Lanthanide single-atom catalysts for efficient CO2-to-CO electroreduction
Qiyou Wang, Tao Luo, Xueying Cao, Yujie Gong, Yuxiang Liu, Y. L. Xiao, Hongmei Li, Franz Gröbmeyer, Ying‐Rui Lu, Ting‐Shan Chan, Chao Ma, Kang Liu, Junwei Fu, Shiguo Zhang, Changxu Liu, Lin Zhang, Liyuan Chai, Emiliano Cortés, Min Liu
Abstract
Abstract Single-atom catalysts (SACs) have received increasing attention due to their 100% atomic utilization efficiency. The electrochemical CO 2 reduction reaction (CO 2 RR) to CO using SAC offers a promising approach for CO 2 utilization, but achieving facile CO 2 adsorption and CO desorption remains challenging for traditional SACs.
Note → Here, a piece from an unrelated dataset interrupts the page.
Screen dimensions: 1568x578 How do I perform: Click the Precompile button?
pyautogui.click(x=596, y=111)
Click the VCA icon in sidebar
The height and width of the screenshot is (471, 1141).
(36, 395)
Instead of singling out specific atoms, we propose a strategy utilizing atoms from the entire lanthanide (Ln) group to facilitate the CO 2 RR. Density functional theory calculations, operando spectroscopy, and X-ray absorption spectroscopy elucidate the bridging adsorption mechanism for a representative erbium (Er) single-atom catalyst. As a result, we realize a series of Ln SACs spanning 14 elements that exhibit CO Faradaic efficiencies exceeding 90%. The Er catalyst achieves a high turnover frequency of ~130,000 h − 1 at 500 mA cm − 2 . Moreover, 34.7% full-cell energy efficiency and 70.4% single-pass CO 2 conversion efficiency are obtained at 200 mA cm − 2 with acidic electrolyte. This catalytic platform leverages the collective potential of the lanthanide group, introducing new possibilities for efficient CO 2 -to-CO conversion and beyond through the exploration of unique bonding motifs in single-atom catalysts.